Another way to maximize/bound the powers of 2 and 3 sum (\beta(v_h)) is to divide by the highest possible exponent of 2 at each step (this is how the high-cycle parity vector is build, 11011011010…). I think that’s what you did more or less.

So the recurrence relation would be \beta_{i+1}=3\beta_i+2^{\lfloor i\log_2(3)\rfloor}, with \beta_0=0 and at each step we take the highest power of 2 or 2^{\lfloor i\log_2(3)\rfloor}<3^i.

From there you have the same bound: \beta_{x}<x3^{x-1}

The issue is that this recurrence is based on the assumption (not proven even for integers) that the largest possible exponent of 2, to keep a_i>a_0, is 2^{\lfloor i\log_2(3)\rfloor}.

With your rationals at b=1, this is not the case. e.g. at step 8, you have x=5 and k= 8 whilst still having
\frac{539966123744915182447}{37313979917667420061}>\frac{519869004464865760111}{37313979917667420061}
So the parity vector is 11011010… and not the high-cycle 11011011…

Note that for integers, you also can have x=5 and k= 8 whilst still having 8>7 (but here the trajectory went to 5<7 before reaching 8).

So this is probably not related to the rational nature of the terms, but more to the assumption made on the maximum power of 2 that keeps a_i>a_0.

Anyway, if you assume integer terms (and nothing about the maximum power of 2 dividing each term) by using the matchexchange formula, you can trust the bound \beta_{x}<x3^{x-1}. From there i wonder if we can deduce that the maximum power of 2 to keep a_i>a_0 when dealing with integers, is effectively 2^{\lfloor i\log_2(3)\rfloor}. In which case I think you also prove k= \lceil x \log_2 3 \rceil

This deduction might be difficult to achieve as it is closely related to a conjecture dating back to Terras, called the Coefficient Stopping Time Conjecture (in Lagarias paper).

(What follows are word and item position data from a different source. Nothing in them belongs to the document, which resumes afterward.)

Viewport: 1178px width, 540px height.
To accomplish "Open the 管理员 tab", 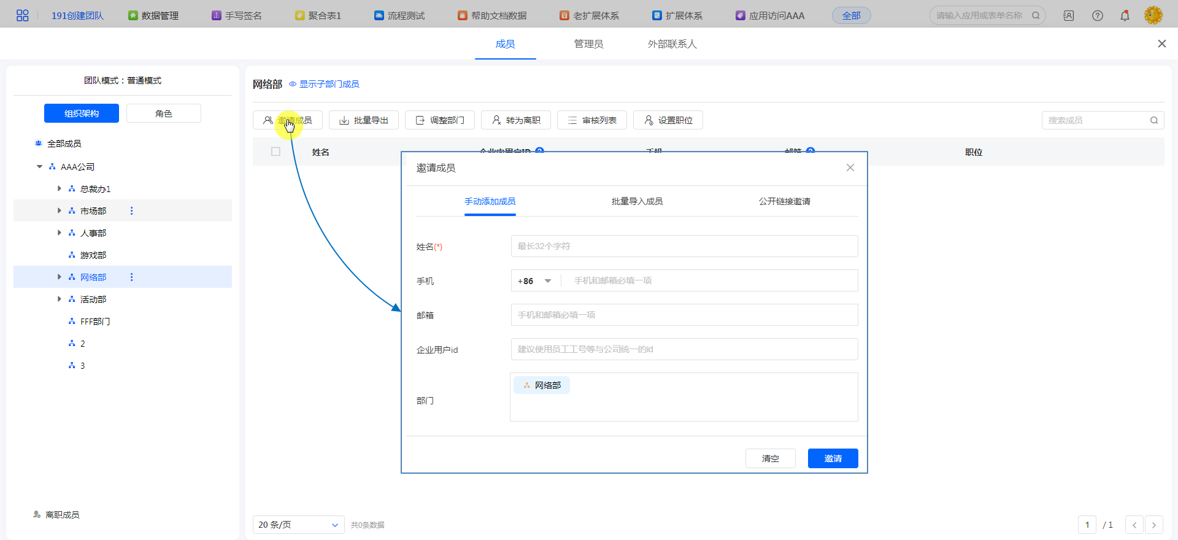I will click(x=588, y=44).
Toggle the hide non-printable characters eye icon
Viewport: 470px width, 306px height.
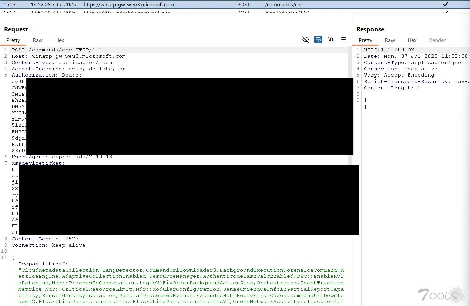(x=305, y=40)
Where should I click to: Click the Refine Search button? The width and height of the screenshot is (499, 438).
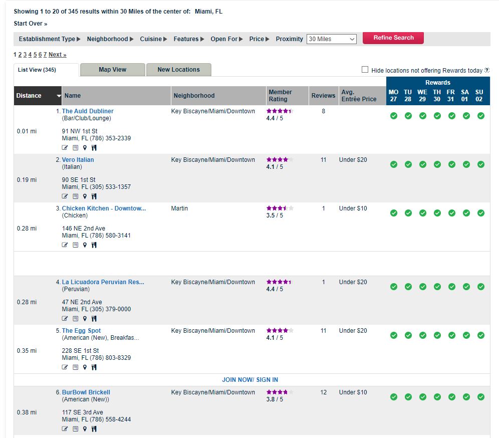coord(393,38)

One possible formulation of this conjecture is precisely that a_i \geq a_0 as long as the number of divisions by 2 is smaller than (i \log_2 3). In other words, it stated that this number of divisions by 2 cannot be larger than \lfloor i \log_2 3 \rfloor if a_0 \leq a_j for 0 \leq j \leq i.

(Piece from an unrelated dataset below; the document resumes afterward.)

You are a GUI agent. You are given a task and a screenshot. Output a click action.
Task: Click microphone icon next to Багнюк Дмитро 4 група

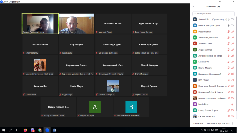[229, 25]
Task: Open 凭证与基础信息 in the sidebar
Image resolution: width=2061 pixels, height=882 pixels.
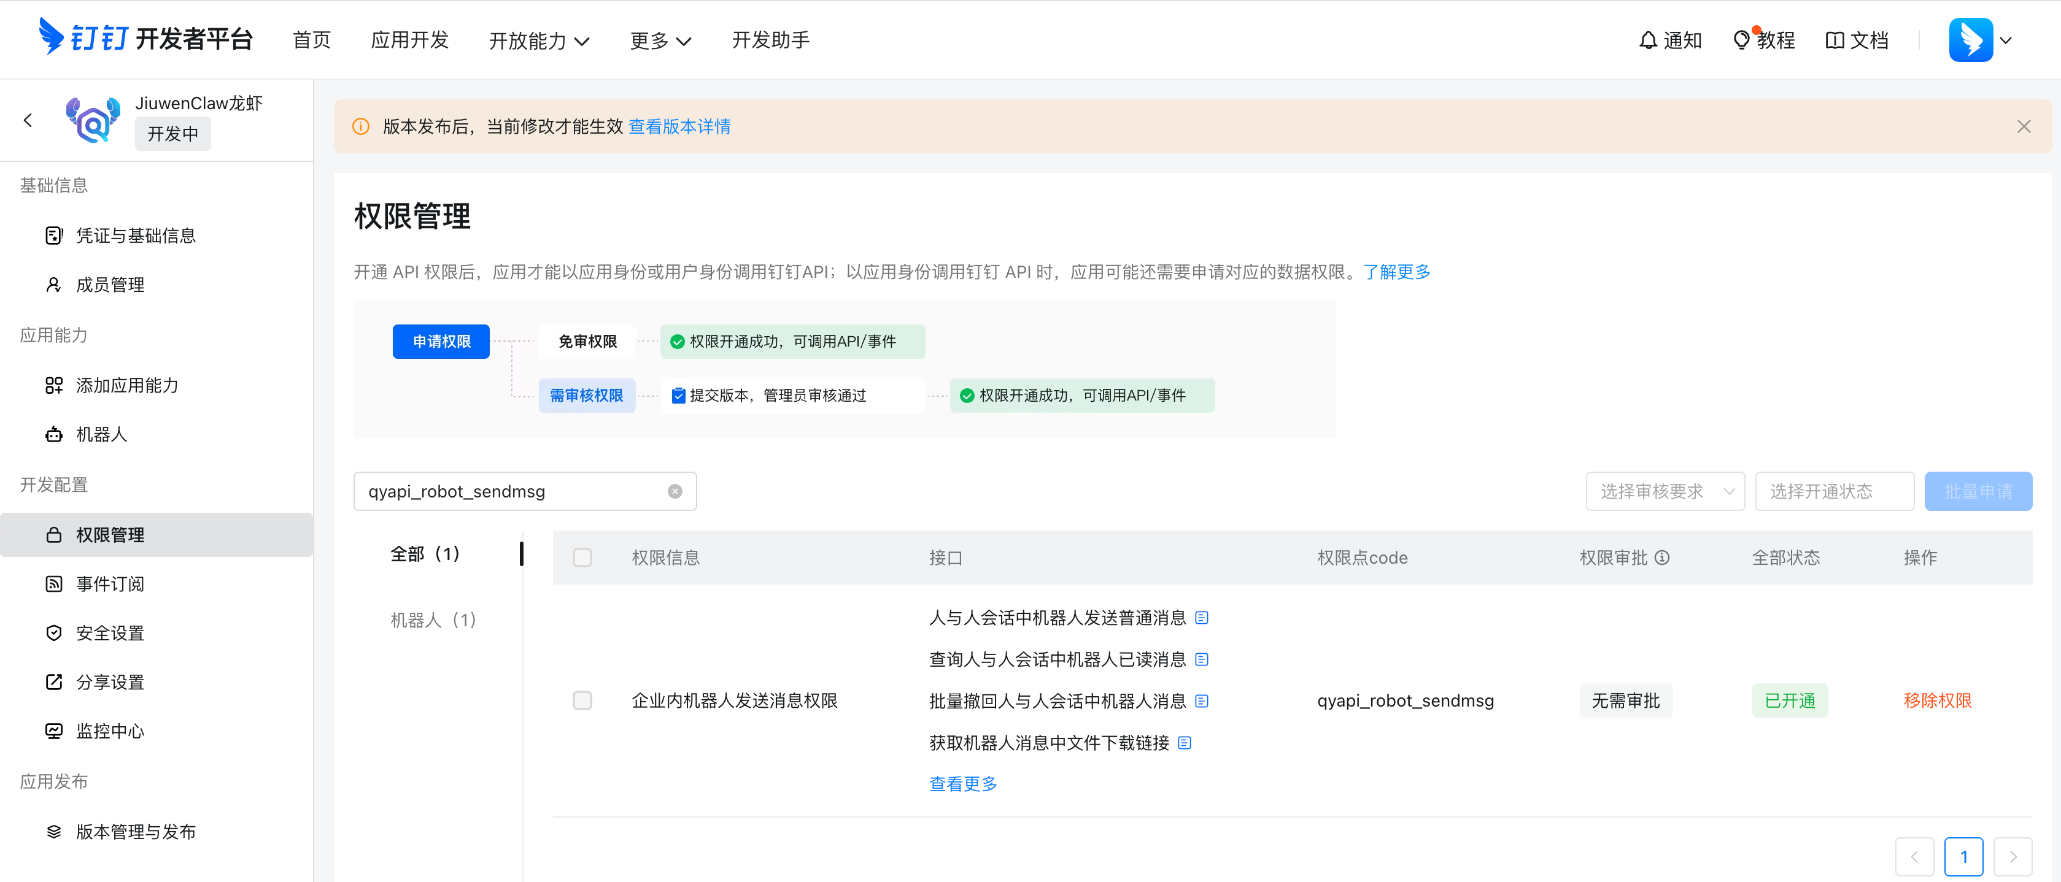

Yes, I remember that. He showed that the density of those cases would be 0 anyway. I’ll check but I still wonder if it can be done by induction. Something like: we know that the maximum power at step i is at least 2^{\lfloor i\log_2(3)\rfloor} but also that the bound at step i is i3^{i-1} (so at most 2^{\lfloor i\log_2(3)\rfloor} ?). I also have the feeling that it would not be so simple (some “cumulative error” preventing this), but who knows…

Edit: @oros you were right. had a look at it this morning and indeed, this seems to be a dead end.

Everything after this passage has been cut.